[Item coordinates]
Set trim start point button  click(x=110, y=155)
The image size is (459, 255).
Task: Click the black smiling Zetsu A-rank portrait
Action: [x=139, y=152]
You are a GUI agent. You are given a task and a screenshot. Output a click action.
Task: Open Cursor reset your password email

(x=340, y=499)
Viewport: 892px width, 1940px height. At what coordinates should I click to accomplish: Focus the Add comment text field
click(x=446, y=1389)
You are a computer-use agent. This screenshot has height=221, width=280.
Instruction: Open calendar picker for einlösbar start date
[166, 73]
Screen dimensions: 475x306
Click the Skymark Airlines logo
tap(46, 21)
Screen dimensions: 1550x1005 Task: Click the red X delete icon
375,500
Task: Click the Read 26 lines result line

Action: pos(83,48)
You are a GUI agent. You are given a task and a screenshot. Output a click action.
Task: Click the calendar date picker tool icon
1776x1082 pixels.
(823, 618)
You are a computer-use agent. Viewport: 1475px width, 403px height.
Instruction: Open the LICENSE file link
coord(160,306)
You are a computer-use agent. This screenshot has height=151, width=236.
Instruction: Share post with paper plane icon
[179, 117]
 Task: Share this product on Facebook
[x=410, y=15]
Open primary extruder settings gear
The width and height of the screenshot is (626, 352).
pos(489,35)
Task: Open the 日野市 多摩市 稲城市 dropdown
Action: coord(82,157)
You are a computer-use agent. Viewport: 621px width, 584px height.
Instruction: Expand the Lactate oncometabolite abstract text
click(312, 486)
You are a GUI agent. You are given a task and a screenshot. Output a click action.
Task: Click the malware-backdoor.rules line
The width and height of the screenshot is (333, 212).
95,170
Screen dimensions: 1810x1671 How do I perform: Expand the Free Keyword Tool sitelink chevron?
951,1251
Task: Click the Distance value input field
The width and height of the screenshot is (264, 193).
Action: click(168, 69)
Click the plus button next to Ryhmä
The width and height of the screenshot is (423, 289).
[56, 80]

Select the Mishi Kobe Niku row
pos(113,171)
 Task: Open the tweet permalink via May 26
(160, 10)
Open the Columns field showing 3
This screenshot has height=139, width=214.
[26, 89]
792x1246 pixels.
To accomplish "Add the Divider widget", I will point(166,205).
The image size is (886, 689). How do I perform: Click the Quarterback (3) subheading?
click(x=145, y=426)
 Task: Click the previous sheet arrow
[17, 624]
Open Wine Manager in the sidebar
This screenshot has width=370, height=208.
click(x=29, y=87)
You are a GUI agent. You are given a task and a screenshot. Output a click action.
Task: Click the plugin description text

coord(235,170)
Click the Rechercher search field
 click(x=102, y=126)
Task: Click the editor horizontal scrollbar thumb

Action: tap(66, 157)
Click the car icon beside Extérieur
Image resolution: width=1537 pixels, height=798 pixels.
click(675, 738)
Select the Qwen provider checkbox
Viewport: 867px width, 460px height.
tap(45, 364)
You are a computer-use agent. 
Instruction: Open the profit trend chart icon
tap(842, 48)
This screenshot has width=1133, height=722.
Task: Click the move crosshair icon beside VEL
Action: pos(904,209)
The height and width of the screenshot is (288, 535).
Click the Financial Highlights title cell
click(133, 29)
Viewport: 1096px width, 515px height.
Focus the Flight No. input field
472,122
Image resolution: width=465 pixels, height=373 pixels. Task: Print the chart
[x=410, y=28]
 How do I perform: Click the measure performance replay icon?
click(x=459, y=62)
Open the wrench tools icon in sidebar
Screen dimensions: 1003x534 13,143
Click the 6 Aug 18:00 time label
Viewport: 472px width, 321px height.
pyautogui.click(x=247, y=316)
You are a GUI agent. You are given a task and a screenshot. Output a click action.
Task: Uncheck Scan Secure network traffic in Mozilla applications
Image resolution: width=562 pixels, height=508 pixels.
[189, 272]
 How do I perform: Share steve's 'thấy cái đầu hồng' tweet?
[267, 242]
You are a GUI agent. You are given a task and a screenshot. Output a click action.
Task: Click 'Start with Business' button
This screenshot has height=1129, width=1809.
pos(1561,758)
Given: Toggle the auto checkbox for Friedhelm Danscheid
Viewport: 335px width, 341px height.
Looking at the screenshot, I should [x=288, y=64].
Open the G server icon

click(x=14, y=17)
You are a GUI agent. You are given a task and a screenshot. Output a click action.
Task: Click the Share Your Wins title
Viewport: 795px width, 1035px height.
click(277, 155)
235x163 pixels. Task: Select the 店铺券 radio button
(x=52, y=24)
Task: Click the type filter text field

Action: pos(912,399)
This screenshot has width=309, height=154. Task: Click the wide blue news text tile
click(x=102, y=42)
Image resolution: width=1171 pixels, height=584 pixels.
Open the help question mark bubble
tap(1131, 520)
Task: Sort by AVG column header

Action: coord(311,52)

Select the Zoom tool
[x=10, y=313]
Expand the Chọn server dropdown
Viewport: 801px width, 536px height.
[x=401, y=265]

_What you are asked to do_
Write out the entire listing above again, line for line and unchanged.

_Correct result_
Set trim start point button  click(x=110, y=155)
The image size is (459, 255).
Task: Click the black smiling Zetsu A-rank portrait
Action: [x=139, y=152]
You are a GUI agent. You are given a task and a screenshot. Output a click action.
Task: Open Cursor reset your password email

(x=340, y=499)
Viewport: 892px width, 1940px height. At what coordinates should I click to accomplish: Focus the Add comment text field
click(x=446, y=1389)
You are a computer-use agent. This screenshot has height=221, width=280.
Instruction: Open calendar picker for einlösbar start date
[166, 73]
Screen dimensions: 475x306
Click the Skymark Airlines logo
tap(46, 21)
Screen dimensions: 1550x1005 Task: Click the red X delete icon
375,500
Task: Click the Read 26 lines result line

Action: pos(83,48)
You are a GUI agent. You are given a task and a screenshot. Output a click action.
Task: Click the calendar date picker tool icon
1776x1082 pixels.
(823, 618)
You are a computer-use agent. Viewport: 1475px width, 403px height.
Instruction: Open the LICENSE file link
coord(160,306)
You are a computer-use agent. This screenshot has height=151, width=236.
Instruction: Share post with paper plane icon
[179, 117]
 Task: Share this product on Facebook
[x=410, y=15]
Open primary extruder settings gear
The width and height of the screenshot is (626, 352).
pos(489,35)
Task: Open the 日野市 多摩市 稲城市 dropdown
Action: coord(82,157)
You are a computer-use agent. Viewport: 621px width, 584px height.
Instruction: Expand the Lactate oncometabolite abstract text
click(312, 486)
You are a GUI agent. You are given a task and a screenshot. Output a click action.
Task: Click the malware-backdoor.rules line
The width and height of the screenshot is (333, 212).
95,170
Screen dimensions: 1810x1671 How do I perform: Expand the Free Keyword Tool sitelink chevron?
951,1251
Task: Click the Distance value input field
The width and height of the screenshot is (264, 193).
Action: click(168, 69)
Click the plus button next to Ryhmä
The width and height of the screenshot is (423, 289).
[56, 80]

Select the Mishi Kobe Niku row
pos(113,171)
 Task: Open the tweet permalink via May 26
(160, 10)
Open the Columns field showing 3
This screenshot has height=139, width=214.
[26, 89]
792x1246 pixels.
To accomplish "Add the Divider widget", I will point(166,205).
The image size is (886, 689). How do I perform: Click the Quarterback (3) subheading?
click(x=145, y=426)
 Task: Click the previous sheet arrow
[17, 624]
Open Wine Manager in the sidebar
This screenshot has width=370, height=208.
click(x=29, y=87)
You are a GUI agent. You are given a task and a screenshot. Output a click action.
Task: Click the plugin description text

coord(235,170)
Click the Rechercher search field
 click(x=102, y=126)
Task: Click the editor horizontal scrollbar thumb

Action: tap(66, 157)
Click the car icon beside Extérieur
Image resolution: width=1537 pixels, height=798 pixels.
click(675, 738)
Select the Qwen provider checkbox
Viewport: 867px width, 460px height.
tap(45, 364)
You are a computer-use agent. 
Instruction: Open the profit trend chart icon
tap(842, 48)
This screenshot has width=1133, height=722.
Task: Click the move crosshair icon beside VEL
Action: pos(904,209)
The height and width of the screenshot is (288, 535).
Click the Financial Highlights title cell
click(133, 29)
Viewport: 1096px width, 515px height.
Focus the Flight No. input field
472,122
Image resolution: width=465 pixels, height=373 pixels. Task: Print the chart
[x=410, y=28]
 How do I perform: Click the measure performance replay icon?
click(x=459, y=62)
Open the wrench tools icon in sidebar
Screen dimensions: 1003x534 13,143
Click the 6 Aug 18:00 time label
Viewport: 472px width, 321px height.
pyautogui.click(x=247, y=316)
You are a GUI agent. You are given a task and a screenshot. Output a click action.
Task: Uncheck Scan Secure network traffic in Mozilla applications
Image resolution: width=562 pixels, height=508 pixels.
[189, 272]
 How do I perform: Share steve's 'thấy cái đầu hồng' tweet?
[267, 242]
You are a GUI agent. You are given a task and a screenshot. Output a click action.
Task: Click 'Start with Business' button
This screenshot has height=1129, width=1809.
pos(1561,758)
Given: Toggle the auto checkbox for Friedhelm Danscheid
Viewport: 335px width, 341px height.
Looking at the screenshot, I should [x=288, y=64].
Open the G server icon

click(x=14, y=17)
You are a GUI agent. You are given a task and a screenshot. Output a click action.
Task: Click the Share Your Wins title
Viewport: 795px width, 1035px height.
click(277, 155)
235x163 pixels. Task: Select the 店铺券 radio button
(x=52, y=24)
Task: Click the type filter text field

Action: pos(912,399)
This screenshot has width=309, height=154. Task: Click the wide blue news text tile
click(x=102, y=42)
Image resolution: width=1171 pixels, height=584 pixels.
Open the help question mark bubble
tap(1131, 520)
Task: Sort by AVG column header

Action: coord(311,52)

Select the Zoom tool
[x=10, y=313]
Expand the Chọn server dropdown
Viewport: 801px width, 536px height.
[x=401, y=265]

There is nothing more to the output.